= Orange Grove Flour Mill =

Mill near Ellicott City, Maryland, US

The Orange Grove Flour Mill was a flour mill established in 1856. It was one of the leading flour mills in the Mid-Atlantic states until it was destroyed in a fire in 1905.

==History==
The Mill was established in 1856 by a partnership of Dailey and Worthington. It was originally one of many flour mills and other industries built along the river near Ellicott City. In 1860, the mill with a production of 500 barrels a day was sold to Charles A. Gambrill Esq. It was one of the only structures not badly damaged by a flood on 24 July 1868, and was back online in mid August.

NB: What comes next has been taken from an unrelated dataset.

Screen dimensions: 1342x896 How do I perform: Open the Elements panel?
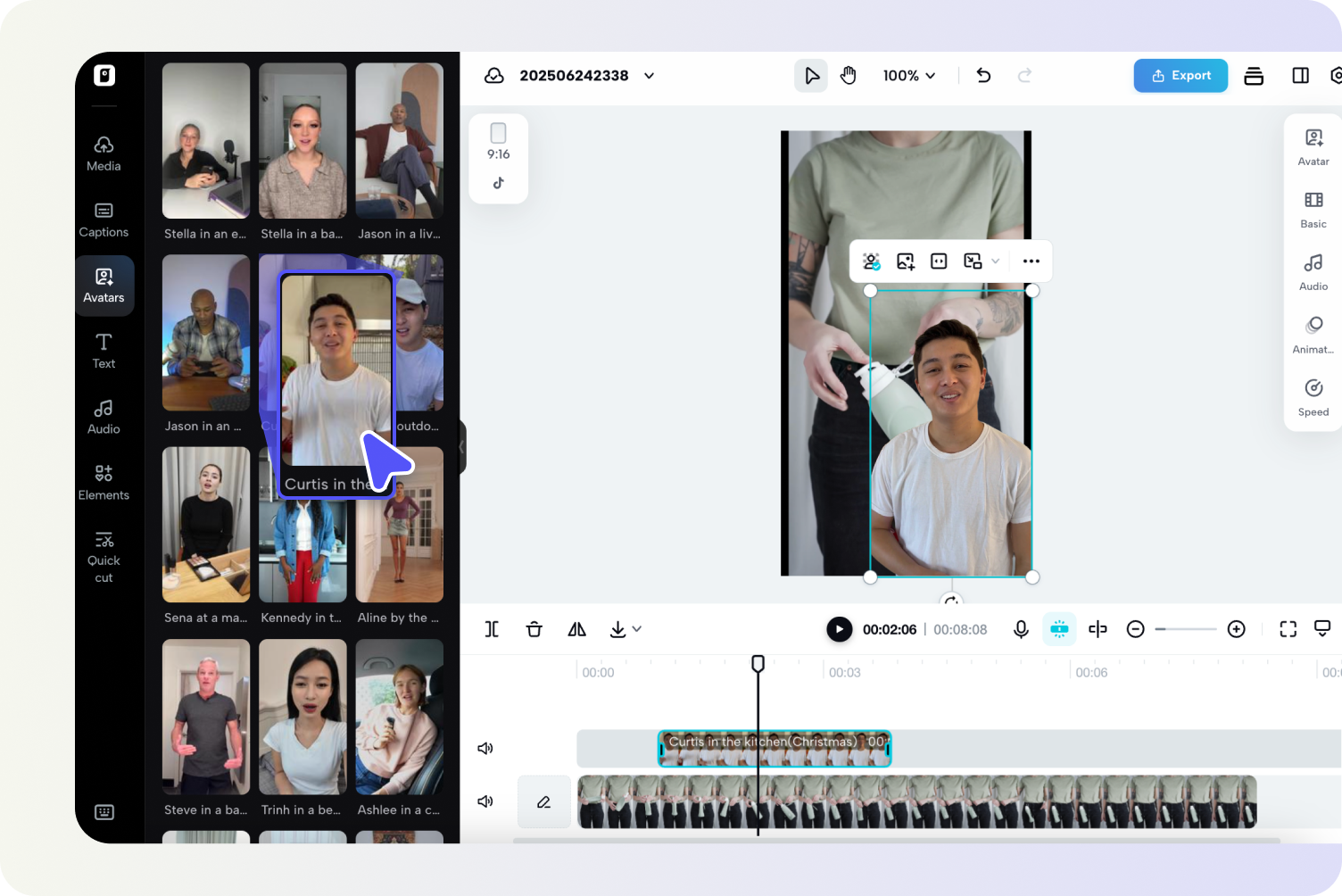tap(104, 482)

It quickly became the leading flour manufacturer in the area, though the flood did also lead to a general period of decline in the area, a former Mid-Atlantic leader in manufacturing. For a time, Orange Grove Flour Mill was the largest flour mill east of Minneapolis. While the five story mill was owned by the C.A. Gambrill Manufacturing Company, it produced a peak between 1,200 and 1,500 barrels of flour daily. In 1905, the mill burned down in a fire, and was never rebuilt. Orange Grove Flour was sold in string tied white bags that were labeled "Patapsco Superlative Flour."

==Current condition==
Today, only ruins from the mill remain, which are visible next to the rebuilt Patapsco Swinging Bridge. which was originally constructed to allow mill employees to cross the Patapsco River from the Howard County to the Baltimore County side to work. After Hurricane Agnes in 1972, the Mill ruins were largely destroyed. Today, all that is visible is part of the Mill's retaining wall and a piece of a former coal chute for trains.

==Location==
The ruins of the Orange Grove Mill are located between the CSX Railroad tracks and Grist Mill Trail in the Orange Grove Area of Patapsco Valley State Park. The Mill ruins are located near the middle of the trail about 1 1/3 miles from the trail entrance at Lost Lake, and about 1 mile from the trail entrance at Ilchester Road, near Bloede's Dam. The ruins are also accessible via an unmarked rocky trail that runs down to the park from the entrance of the All Saints Convent on Hilton Avenue in Catonsville, MD.